### Required action
Wherever a line below holds the word "heading", copy that line.

(Data to use begins)

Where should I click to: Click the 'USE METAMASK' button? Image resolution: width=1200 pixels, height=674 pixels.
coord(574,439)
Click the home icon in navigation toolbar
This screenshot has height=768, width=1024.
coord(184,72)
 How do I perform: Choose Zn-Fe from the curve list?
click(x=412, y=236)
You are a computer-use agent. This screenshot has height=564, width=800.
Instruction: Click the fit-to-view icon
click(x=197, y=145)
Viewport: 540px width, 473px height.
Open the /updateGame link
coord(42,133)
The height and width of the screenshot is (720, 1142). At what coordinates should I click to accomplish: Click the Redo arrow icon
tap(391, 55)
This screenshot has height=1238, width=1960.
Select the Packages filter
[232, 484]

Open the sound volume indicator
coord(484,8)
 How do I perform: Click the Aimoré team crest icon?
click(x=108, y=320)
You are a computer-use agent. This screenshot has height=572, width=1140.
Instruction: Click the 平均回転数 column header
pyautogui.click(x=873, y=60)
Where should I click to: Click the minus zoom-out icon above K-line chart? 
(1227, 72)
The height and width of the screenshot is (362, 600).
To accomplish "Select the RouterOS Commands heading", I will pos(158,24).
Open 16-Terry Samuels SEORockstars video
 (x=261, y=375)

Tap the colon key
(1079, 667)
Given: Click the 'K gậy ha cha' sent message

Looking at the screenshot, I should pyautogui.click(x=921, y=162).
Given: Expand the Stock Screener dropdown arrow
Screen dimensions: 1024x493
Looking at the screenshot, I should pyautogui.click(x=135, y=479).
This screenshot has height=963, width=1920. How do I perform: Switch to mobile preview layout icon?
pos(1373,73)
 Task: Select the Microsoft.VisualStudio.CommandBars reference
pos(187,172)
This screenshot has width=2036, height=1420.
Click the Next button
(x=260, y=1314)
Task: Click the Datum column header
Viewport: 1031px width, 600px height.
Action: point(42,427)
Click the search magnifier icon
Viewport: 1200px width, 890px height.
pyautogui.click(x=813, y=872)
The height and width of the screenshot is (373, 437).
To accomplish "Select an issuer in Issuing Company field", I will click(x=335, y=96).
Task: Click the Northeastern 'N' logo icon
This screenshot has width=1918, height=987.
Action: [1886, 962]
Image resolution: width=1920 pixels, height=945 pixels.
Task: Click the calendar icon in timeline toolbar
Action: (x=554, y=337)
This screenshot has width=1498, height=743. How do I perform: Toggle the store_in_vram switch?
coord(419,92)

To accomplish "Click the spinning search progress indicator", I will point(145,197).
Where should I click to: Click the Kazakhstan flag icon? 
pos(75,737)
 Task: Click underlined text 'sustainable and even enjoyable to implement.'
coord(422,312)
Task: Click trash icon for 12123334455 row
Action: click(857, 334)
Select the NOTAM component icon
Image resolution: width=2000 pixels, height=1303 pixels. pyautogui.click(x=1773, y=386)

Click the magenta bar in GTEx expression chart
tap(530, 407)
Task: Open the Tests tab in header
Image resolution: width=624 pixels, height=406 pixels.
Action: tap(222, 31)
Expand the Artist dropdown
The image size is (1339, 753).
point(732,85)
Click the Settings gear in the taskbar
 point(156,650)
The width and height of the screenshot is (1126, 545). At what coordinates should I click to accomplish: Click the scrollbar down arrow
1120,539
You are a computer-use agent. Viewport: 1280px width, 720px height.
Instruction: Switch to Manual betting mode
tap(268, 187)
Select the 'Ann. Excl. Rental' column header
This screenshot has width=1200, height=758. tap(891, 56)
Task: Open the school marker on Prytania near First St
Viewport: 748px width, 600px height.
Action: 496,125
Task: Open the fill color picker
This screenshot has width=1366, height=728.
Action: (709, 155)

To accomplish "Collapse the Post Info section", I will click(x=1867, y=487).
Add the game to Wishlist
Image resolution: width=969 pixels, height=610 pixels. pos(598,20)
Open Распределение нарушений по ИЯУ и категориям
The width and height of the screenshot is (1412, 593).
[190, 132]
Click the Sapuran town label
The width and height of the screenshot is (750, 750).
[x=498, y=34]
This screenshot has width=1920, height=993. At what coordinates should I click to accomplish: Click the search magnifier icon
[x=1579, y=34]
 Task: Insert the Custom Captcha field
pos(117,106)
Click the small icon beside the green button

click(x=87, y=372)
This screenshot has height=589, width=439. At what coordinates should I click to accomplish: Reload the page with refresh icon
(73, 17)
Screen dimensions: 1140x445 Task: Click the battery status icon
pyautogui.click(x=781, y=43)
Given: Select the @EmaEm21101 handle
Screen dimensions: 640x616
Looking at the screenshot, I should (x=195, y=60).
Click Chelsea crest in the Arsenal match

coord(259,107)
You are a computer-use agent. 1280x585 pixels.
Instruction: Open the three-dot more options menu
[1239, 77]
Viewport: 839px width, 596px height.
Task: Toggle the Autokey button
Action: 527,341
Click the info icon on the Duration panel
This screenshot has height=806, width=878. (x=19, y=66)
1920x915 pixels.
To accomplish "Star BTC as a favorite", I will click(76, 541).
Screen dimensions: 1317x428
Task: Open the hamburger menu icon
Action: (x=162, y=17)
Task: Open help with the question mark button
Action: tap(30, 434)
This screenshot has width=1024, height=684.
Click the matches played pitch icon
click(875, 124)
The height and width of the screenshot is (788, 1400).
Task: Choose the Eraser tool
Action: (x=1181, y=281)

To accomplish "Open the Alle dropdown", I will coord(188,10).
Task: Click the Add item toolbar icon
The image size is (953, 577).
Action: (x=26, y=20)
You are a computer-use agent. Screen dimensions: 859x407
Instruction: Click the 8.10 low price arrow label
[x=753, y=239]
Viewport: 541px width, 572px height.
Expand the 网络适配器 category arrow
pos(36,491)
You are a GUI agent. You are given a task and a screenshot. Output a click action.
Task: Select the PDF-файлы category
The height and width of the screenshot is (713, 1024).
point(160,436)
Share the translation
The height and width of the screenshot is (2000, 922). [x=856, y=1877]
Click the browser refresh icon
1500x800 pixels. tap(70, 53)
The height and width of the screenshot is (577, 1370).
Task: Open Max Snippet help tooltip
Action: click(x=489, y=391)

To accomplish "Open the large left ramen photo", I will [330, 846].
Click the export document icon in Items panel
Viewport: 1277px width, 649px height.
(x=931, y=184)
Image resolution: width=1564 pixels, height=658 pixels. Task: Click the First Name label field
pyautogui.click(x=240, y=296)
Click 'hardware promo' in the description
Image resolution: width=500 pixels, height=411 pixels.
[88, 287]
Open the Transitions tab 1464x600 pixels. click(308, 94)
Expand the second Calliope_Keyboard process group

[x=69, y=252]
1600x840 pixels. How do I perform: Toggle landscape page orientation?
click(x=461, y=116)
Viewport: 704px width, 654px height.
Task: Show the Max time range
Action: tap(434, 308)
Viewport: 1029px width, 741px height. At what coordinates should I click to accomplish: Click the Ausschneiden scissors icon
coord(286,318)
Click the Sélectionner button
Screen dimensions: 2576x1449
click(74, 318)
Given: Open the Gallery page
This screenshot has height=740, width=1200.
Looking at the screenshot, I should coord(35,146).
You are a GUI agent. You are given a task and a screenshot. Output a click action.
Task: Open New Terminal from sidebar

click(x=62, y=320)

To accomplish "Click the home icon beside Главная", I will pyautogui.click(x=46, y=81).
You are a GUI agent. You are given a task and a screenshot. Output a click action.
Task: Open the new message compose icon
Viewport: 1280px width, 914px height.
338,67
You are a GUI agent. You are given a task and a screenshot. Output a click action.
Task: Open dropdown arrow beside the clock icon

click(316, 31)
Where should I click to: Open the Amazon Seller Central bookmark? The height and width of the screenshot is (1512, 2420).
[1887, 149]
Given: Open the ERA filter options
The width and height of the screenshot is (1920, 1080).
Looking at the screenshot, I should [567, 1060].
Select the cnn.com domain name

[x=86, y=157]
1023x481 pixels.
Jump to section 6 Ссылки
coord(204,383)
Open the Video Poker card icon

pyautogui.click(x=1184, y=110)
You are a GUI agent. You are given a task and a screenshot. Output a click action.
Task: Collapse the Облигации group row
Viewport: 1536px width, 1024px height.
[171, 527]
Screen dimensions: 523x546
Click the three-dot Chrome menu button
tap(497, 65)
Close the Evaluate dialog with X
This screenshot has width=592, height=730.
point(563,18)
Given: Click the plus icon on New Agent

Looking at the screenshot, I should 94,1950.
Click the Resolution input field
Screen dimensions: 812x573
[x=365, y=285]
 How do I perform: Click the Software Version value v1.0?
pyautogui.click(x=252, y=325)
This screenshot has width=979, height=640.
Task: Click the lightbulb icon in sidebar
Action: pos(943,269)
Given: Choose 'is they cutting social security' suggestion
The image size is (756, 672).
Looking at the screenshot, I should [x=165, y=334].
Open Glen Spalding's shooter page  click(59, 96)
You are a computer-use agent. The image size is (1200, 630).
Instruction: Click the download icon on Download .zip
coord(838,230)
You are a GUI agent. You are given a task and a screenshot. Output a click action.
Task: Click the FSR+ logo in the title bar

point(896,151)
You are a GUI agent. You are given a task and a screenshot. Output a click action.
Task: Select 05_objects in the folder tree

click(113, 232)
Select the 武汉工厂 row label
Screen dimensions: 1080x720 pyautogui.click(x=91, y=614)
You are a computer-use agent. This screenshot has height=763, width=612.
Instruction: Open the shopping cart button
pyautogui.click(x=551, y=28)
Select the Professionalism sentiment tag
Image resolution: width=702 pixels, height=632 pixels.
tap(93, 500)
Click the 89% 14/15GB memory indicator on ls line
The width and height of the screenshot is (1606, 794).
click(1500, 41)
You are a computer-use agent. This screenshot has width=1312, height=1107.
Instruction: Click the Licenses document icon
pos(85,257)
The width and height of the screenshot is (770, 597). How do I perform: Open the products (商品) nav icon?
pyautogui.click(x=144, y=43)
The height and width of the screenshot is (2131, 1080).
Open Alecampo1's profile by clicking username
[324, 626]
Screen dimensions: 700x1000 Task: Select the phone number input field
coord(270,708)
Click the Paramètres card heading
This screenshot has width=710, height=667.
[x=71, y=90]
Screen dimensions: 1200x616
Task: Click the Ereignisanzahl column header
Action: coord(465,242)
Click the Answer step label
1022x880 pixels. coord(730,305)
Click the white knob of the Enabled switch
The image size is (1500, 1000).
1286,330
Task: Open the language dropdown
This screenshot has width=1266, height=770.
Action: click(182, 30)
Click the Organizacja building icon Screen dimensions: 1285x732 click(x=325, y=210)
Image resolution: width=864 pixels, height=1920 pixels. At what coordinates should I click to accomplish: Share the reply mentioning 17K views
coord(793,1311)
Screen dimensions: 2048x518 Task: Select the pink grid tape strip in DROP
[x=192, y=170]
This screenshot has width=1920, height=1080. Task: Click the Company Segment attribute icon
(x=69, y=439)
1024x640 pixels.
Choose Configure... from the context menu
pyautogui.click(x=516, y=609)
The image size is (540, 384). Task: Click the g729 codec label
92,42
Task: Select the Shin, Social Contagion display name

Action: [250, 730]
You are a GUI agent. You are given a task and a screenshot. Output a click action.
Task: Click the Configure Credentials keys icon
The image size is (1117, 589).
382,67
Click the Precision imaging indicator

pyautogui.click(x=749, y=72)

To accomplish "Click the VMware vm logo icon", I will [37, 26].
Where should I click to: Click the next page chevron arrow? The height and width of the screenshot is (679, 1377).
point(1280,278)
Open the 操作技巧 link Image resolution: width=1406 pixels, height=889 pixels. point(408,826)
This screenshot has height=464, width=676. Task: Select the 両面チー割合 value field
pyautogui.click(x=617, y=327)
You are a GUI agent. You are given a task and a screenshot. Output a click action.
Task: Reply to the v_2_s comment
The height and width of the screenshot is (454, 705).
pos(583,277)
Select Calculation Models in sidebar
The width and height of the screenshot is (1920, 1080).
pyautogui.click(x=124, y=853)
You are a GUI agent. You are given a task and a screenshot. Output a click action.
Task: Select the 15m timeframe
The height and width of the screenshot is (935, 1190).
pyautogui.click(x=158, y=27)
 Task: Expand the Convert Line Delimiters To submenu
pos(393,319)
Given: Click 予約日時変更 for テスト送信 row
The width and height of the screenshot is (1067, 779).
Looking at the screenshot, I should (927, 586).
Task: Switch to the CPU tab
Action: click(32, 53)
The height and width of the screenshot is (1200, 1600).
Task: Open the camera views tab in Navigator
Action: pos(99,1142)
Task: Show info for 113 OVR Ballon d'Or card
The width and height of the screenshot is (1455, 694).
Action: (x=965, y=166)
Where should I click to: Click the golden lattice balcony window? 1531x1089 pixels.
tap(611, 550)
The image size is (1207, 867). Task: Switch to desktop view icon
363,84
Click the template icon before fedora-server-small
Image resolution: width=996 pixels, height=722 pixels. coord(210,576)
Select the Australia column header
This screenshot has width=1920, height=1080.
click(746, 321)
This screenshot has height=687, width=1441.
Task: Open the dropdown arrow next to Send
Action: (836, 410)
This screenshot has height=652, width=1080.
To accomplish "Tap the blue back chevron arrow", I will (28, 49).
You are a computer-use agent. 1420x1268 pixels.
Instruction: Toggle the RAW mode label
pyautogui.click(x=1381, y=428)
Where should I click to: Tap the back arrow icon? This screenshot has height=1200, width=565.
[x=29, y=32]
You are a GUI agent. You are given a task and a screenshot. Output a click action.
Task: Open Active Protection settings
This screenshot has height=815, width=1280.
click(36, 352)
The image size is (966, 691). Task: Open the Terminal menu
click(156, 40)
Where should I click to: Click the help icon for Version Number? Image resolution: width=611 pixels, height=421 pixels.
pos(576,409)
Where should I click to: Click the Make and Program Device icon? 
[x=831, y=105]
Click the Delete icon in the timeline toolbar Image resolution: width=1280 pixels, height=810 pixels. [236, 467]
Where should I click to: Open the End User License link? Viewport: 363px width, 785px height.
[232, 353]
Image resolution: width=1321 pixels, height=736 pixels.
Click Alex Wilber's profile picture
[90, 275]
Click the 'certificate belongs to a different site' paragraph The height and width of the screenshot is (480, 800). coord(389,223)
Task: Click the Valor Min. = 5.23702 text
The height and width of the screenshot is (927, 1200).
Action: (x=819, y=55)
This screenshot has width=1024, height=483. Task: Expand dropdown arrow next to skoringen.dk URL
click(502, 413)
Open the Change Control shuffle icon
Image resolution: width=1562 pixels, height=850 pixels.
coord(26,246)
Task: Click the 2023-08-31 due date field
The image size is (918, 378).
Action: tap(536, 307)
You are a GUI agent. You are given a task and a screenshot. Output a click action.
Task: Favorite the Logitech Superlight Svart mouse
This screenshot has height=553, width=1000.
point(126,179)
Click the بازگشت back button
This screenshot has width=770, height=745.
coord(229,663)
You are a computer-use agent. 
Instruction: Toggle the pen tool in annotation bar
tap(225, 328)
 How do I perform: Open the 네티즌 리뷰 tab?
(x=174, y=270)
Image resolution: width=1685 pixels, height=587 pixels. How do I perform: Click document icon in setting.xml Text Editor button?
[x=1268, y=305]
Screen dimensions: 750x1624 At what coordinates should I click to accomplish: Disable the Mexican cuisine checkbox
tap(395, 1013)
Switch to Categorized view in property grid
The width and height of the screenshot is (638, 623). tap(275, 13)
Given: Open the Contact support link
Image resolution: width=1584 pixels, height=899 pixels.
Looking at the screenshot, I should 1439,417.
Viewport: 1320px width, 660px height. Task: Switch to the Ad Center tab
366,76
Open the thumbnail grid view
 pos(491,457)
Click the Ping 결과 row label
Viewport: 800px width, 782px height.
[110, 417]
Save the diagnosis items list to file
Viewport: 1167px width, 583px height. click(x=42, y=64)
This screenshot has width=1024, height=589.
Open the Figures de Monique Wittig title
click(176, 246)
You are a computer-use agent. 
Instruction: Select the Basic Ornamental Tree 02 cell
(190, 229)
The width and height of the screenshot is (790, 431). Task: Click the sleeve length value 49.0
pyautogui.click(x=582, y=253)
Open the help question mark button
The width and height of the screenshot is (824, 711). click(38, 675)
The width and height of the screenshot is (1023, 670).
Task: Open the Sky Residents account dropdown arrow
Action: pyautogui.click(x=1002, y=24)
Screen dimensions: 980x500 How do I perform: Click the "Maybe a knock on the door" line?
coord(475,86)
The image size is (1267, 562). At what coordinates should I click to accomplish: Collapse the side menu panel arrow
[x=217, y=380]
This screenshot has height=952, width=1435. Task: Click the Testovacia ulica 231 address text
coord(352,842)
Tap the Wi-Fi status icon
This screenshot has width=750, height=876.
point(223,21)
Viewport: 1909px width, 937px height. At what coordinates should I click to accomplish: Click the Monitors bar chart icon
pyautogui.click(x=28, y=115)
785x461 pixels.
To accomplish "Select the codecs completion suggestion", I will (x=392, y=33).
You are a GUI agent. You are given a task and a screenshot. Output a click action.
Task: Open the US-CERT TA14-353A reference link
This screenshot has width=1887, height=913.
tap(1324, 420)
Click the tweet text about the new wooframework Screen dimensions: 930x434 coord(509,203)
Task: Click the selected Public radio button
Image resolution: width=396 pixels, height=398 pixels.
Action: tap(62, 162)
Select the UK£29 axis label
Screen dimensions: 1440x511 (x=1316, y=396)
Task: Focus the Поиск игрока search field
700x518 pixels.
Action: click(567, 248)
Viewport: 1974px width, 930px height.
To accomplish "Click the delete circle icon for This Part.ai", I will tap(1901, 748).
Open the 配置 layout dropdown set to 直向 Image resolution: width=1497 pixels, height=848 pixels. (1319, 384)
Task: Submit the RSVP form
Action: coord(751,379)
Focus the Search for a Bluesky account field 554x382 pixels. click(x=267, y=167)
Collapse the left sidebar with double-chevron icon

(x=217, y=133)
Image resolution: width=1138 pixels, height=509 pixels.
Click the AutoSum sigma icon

(Data to use ends)

### Answer to this exercise
To accomplish "Select the RouterOS Commands heading", I will pos(158,24).
Click the Paramètres card heading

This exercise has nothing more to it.